Лела Очиаури: Сам фестиваль, как вы прекрасно знаете, проводится уже 22-й год, и это одна из самых больших ценностей, я так считаю, грузинской культурной жизни. Фестиваль, который завершился 12-го числа, открылся именно фильмом Левана Когуашвили «Брайтон 4». Жюри, которое работало над отправлением грузинского фильма (на «Оскар»), выбирало из нескольких и, я бы сказала, очень хороших фильмов молодых, практически начинающих режиссеров…
– Вы имеете в виду Сосо Блиадзе, Тазо Нариманидзе, Александра Коберидзе?

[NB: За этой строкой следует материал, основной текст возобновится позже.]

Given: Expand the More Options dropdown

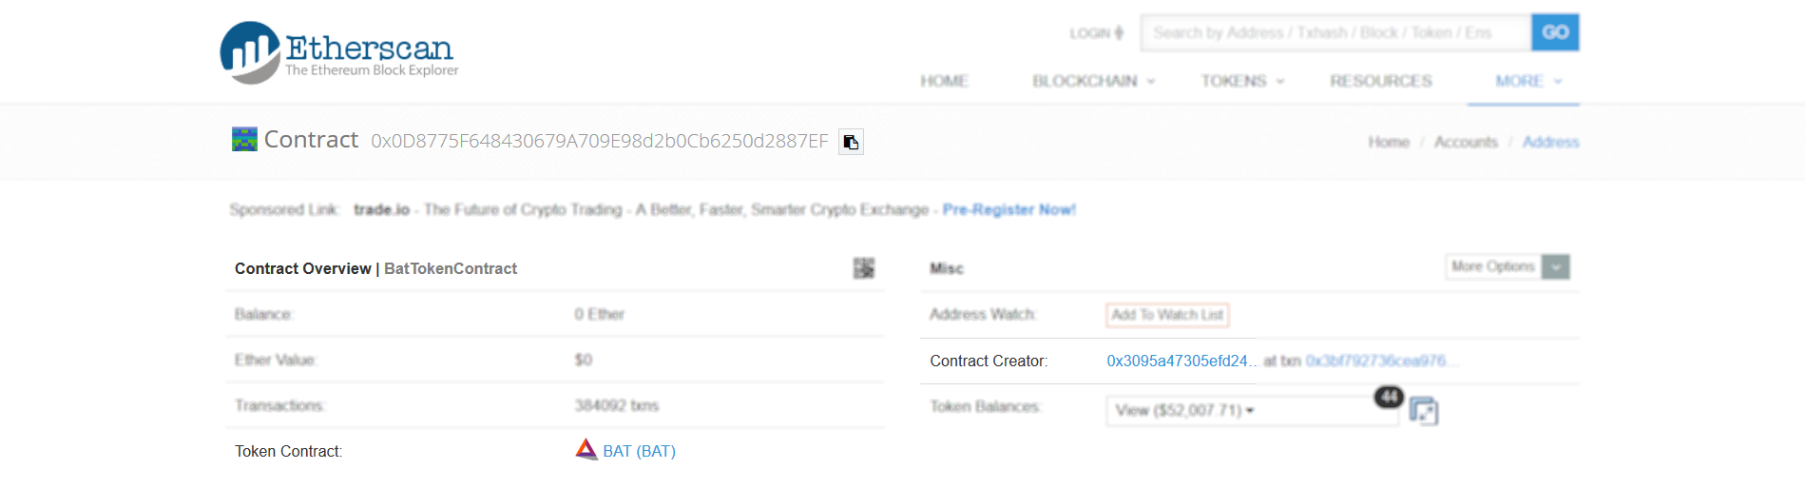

Лела Очиаури: Да, именно. Конечно, из них Когуашвили самый известный режиссер, многократный победитель многих фестивалей, и этот фильм, который считают самым представительным…
– …Хотя и критики много…
Лела Очиаури: Да, вот это я и хотела сказать: очень много критики, и критика идет как раз от киноведов, которые не только считают, что фильм недостоин представлять Грузию на «Оскаре», но и думают, что это шаг назад, а не шаг вперед для такого хорошего режиссера.
– Чего не говорят о фильме Александра Коберидзе «Что мы видим, когда смотрим в небо», – вы согласны?
Лела Очиаури: Да, я тоже думаю, что реально – это один из самых лучших фильмов не только этого года, но вообще последних лет – абсолютно новая форма, тематика абсолютно новая для грузинского кино. И я думаю, что этот фильм, как и фильм Блиадзе «Смерть Отара», тоже представляет грузинское кино в совсем новом плане, преодолевая плохие традиции, которые в последнее время в нем укоренились. Мне кажется, все-таки лучше быть более внимательными к каким-то явлениям, которые происходят в культуре, и не поддаваться влиянию громких имен или каких-то других факторов, которые лучше не вмешивать, когда дело касается культуры или конкретно кинематографа.